▶ Information provided
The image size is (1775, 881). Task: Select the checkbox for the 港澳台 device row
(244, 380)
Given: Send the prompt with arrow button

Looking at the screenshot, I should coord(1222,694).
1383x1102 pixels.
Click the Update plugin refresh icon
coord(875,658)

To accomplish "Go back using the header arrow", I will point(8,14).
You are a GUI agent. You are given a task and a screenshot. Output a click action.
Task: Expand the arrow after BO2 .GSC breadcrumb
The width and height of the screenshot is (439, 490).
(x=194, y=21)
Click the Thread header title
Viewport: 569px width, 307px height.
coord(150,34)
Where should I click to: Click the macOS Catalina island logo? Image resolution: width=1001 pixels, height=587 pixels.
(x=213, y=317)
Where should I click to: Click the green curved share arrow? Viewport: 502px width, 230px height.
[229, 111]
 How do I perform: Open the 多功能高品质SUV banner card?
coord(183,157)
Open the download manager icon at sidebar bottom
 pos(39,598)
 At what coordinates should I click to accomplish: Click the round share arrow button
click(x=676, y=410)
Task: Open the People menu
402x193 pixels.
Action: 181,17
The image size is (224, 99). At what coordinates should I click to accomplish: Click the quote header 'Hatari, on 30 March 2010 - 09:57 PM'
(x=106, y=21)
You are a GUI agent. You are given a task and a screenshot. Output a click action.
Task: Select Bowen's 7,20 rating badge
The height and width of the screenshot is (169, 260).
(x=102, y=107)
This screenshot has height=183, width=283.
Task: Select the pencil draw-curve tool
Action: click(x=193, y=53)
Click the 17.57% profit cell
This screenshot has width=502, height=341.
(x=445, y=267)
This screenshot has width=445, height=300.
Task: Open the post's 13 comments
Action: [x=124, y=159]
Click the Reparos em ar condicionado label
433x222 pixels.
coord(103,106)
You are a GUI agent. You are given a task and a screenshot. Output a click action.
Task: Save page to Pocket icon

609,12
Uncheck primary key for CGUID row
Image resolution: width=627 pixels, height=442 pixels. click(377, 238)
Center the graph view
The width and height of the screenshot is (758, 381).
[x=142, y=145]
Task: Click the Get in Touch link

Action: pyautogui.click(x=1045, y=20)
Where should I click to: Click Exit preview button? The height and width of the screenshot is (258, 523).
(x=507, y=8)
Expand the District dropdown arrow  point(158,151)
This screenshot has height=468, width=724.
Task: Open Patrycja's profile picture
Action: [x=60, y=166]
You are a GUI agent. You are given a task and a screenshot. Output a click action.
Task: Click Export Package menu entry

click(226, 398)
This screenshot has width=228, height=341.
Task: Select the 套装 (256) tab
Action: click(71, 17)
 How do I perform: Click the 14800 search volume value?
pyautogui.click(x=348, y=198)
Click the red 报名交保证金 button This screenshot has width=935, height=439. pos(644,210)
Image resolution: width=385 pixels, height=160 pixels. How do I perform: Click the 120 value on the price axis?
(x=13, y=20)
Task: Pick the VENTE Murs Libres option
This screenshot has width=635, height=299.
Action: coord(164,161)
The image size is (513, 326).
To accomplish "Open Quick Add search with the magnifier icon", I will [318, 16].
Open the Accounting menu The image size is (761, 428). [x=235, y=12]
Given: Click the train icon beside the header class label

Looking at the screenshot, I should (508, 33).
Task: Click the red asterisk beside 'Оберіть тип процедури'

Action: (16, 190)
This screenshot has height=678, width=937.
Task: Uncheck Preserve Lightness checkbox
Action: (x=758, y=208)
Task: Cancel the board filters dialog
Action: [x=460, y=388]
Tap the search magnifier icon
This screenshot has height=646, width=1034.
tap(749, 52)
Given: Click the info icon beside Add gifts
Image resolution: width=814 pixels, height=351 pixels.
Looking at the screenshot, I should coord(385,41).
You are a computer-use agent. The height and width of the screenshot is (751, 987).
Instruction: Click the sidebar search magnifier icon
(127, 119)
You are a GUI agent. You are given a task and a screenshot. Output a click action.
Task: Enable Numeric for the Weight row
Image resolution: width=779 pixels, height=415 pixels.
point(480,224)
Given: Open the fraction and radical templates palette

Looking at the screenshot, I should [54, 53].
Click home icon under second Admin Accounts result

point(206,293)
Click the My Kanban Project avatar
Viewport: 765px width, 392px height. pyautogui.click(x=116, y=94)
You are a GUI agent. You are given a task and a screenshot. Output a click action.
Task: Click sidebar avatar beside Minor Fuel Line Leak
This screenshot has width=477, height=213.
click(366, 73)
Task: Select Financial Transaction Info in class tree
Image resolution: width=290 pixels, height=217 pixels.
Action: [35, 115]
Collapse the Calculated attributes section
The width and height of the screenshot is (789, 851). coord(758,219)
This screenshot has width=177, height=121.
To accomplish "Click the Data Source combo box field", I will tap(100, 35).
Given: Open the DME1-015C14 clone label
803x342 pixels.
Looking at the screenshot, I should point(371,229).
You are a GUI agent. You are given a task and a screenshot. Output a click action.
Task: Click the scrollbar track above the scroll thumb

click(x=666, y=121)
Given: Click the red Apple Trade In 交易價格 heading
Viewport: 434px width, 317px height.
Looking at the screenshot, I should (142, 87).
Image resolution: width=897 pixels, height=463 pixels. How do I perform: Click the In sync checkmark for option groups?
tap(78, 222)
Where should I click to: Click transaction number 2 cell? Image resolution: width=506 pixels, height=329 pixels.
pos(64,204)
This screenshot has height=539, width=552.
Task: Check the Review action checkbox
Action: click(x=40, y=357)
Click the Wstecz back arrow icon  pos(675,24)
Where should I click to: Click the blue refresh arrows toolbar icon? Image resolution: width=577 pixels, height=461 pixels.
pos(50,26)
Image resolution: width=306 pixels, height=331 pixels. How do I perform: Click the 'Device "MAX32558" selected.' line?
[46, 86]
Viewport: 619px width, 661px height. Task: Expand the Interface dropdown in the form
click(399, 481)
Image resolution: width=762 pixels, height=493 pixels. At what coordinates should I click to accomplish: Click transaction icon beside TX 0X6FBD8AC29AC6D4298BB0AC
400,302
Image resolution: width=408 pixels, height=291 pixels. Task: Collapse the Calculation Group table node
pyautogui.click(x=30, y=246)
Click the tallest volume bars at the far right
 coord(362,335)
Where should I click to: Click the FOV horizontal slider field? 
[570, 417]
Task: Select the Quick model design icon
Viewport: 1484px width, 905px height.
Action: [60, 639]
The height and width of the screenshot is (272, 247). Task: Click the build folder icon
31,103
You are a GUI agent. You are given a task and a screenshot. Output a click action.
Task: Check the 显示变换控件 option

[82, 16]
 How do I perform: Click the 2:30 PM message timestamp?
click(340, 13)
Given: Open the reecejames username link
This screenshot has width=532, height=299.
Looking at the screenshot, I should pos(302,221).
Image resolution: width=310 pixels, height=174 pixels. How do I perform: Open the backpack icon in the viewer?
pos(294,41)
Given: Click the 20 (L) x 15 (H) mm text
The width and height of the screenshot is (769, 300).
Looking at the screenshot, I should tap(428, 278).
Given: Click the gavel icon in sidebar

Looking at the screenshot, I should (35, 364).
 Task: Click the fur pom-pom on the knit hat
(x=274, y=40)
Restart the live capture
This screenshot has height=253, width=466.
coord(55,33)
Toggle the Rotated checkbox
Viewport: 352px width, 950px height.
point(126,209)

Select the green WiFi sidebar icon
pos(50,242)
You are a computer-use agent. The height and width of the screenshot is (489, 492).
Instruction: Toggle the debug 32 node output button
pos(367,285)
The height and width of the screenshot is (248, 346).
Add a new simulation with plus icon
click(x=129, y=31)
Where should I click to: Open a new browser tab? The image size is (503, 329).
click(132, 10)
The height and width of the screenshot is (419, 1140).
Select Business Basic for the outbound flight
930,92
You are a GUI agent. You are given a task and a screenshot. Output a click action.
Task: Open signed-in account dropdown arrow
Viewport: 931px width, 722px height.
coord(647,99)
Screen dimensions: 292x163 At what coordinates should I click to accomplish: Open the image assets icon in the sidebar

▶ Exercise task
Copy the records verbatim, from the line containing "The image size is (224, 99)." through the line containing "Action: click(x=193, y=53)", including both of those lines.

▶ Result of the exercise
The image size is (224, 99). At what coordinates should I click to accomplish: Click the quote header 'Hatari, on 30 March 2010 - 09:57 PM'
(x=106, y=21)
You are a GUI agent. You are given a task and a screenshot. Output a click action.
Task: Select Bowen's 7,20 rating badge
The height and width of the screenshot is (169, 260).
(x=102, y=107)
This screenshot has height=183, width=283.
Task: Select the pencil draw-curve tool
Action: click(x=193, y=53)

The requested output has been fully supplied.